**Texte de l'exercice**.

Quel honneur de présenter la jeune fille qui figurera Jeanne d’Arc lors des fêtes 2018, sous l’œil bienveillant de celles qui ont vécu cette fabuleuse expérience par le passé ! #persévérance#humilité#couragepic.twitter.com/4jJBMzmqmL
— Olivier Carré (@olivier_carre) 19 février 2018
"Jeanne d'Arc n'appartient pas aux identitaires". La secrétaire d'État chargée de l'Égalité entre femmes et hommes, Marlène Schiappa, a apporté mercredi "tout [son] soutien" à la lycéenne, affirmant que "Jeanne d'Arc n'appartient pas aux identitaires" et "l'histoire de France non plus". "La haine raciste de la fachosphère n'a pas sa place dans la République française", a tweeté la secrétaire d'État.
Tout mon soutien à Mathilde Edey Gamassou. #JeanneDarc n'appartient pas aux identitaires. L'Histoire de France non plus.
— MarleneSchiappa (@MarleneSchiappa) 21 février 2018
Je vois dès demain matin la @DILCRAH : la haine raciste de la fachosphère n'a pas sa place dans la République française. https://t.co/TkHhx74zts
La lycéenne "portera notre histoire de France à tous", estime la présidente du comité. Bénédicte Baranger, présidente du comité Jeanne d'Arc, déplore la "polémique" et se déclare "triste de penser que ce choix puisse susciter la moindre récupération". La présidente de l'instance qui a décidé de distinguer Mathilde Edey Gamassou a rappelé que "cette jeune fille a été choisie pour ce qu'elle est, une personnalité intéressante et un esprit bien fait".
"Elle répond aux quatre critères de choix que nous nous sommes fixés : résider à Orléans depuis dix ans, être scolarisée dans un lycée orléanais, être catholique et donner du temps aux autres", a-t-elle insisté. "Il n'y a aucune provocation, elle portera notre histoire de France à tous, comme l'ont fait les autres Jeanne avant elle."
Une jeune fille qui a toutes les qualités. Sur Twitter, le maire d'Orléans Olivier Carré (indépendant, ex-LR) a enfoncé le clou : "Mathilde a été choisie par le jury. Seul critère : qu'en 2018 comme depuis 589 ans, le peuple d'Orléans célèbre Jeanne d'Arc par une jeune femme qui évoque son courage, sa foi et sa vision. Mathilde possède toutes ces qualités."
Mathilde a été choisie par le jury:Ville. Armée,Clergé,les Jeanne œuvrant dans l’association.Seul critère:qu’en 2018 comme depuis 589 ans,le peuple d’Orléans célèbre Jeanne d’Arc par une jeune femme qui évoque son courage,sa foi et sa vision.Mathilde possède toutes ces qualités.
— Olivier Carré (@olivier_carre) 21 février 2018
Une "propagande pro-métissage", selon l'extrême droite. Sur des sites Internet d'extrême-droite, ce choix est dénoncé notamment comme "une propagande pro-métissage, début d'une tentative de transformer l'histoire en un récit où ce seront les arabes et les noirs qui ont fait l'histoire de France depuis les débuts". Sur le site anti-musulman Résistance républicaine, un commentaire va jusqu'à prédire : "L'an prochain, Jeanne d'Arc sera en burqa." La 589ème édition de la célébration de la levée du siège d'Orléans pendant la Guerre de 100 ans se déroulera du 28 avril au 8 mai.

**Consignes de l'exercice**.
• 1. Répondez aux questions suivantes d'après le texte sur les fêtes de Jeanne d'Arc :
(a) Quels sont les quatre critères de choix fixés par le comité Jeanne d'Arc ?
(b) Quel organisme Marlène Schiappa annonce-t-elle rencontrer dès le lendemain matin ?
(c) Entre quelles dates se déroulera la 589ème édition de la célébration ?
• 2. D'après le texte sur les fêtes de Jeanne d'Arc, expliquez pourquoi Mathilde Edey Gamassou a été choisie selon Bénédicte Baranger, la présidente du comité.

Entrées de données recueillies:
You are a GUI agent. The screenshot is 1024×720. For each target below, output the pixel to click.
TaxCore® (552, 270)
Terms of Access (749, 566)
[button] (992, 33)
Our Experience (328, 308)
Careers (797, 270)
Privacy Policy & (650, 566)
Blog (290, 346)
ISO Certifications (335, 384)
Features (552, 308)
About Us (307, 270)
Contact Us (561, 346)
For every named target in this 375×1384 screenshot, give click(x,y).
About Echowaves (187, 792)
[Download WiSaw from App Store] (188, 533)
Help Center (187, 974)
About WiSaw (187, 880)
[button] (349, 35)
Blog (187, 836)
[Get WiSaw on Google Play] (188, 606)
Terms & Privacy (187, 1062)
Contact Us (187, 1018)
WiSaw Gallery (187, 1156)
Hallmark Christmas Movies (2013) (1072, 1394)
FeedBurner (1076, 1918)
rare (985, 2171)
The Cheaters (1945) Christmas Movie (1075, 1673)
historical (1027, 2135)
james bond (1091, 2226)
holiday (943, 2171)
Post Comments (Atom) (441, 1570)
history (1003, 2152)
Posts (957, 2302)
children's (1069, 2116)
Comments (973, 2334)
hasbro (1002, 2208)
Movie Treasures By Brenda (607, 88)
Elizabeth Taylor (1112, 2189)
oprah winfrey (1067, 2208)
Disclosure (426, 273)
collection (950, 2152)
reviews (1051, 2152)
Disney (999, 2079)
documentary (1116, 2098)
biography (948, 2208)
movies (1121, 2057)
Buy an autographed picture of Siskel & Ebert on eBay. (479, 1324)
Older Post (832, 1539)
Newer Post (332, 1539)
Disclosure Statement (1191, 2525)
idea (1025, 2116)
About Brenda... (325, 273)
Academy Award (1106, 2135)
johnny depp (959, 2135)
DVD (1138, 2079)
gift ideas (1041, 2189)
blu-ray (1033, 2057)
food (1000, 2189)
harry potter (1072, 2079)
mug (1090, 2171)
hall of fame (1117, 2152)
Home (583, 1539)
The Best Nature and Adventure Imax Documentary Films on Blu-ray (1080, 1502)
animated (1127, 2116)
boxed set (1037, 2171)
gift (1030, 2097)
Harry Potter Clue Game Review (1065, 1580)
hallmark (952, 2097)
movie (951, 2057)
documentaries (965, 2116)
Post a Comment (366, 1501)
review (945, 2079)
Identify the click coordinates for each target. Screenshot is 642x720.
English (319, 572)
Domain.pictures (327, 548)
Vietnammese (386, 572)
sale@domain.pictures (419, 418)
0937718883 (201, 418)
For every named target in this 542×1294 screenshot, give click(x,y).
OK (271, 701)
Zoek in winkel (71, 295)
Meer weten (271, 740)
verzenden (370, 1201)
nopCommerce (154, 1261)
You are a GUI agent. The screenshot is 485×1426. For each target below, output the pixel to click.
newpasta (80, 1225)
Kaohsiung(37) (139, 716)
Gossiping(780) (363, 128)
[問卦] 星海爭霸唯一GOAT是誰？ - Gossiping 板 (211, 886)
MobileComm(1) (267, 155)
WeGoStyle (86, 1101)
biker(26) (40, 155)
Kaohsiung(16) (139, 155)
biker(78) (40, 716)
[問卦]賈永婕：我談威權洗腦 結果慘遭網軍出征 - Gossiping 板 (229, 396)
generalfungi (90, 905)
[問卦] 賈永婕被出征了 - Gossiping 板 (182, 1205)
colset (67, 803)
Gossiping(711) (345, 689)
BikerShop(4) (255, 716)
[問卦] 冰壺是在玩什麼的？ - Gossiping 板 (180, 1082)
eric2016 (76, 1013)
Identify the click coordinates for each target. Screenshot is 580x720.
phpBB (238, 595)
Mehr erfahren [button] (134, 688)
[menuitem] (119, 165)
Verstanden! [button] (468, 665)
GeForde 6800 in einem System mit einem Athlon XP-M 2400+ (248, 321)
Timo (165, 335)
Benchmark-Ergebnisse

**Corrigé de l'exercice**.
• 1.
(a) Résider à Orléans depuis dix ans, être scolarisée dans un lycée orléanais, être catholique et donner du temps aux autres.
(b) La DILCRAH.
(c) Du 28 avril au 8 mai.

• 2. Selon Bénédicte Baranger, la jeune fille a été choisie pour ce qu'elle est, une personnalité intéressante et un esprit bien fait. Elle répond en outre aux quatre critères fixés par le comité : résider à Orléans depuis dix ans, être scolarisée dans un lycée orléanais, être catholique et donner du temps aux autres.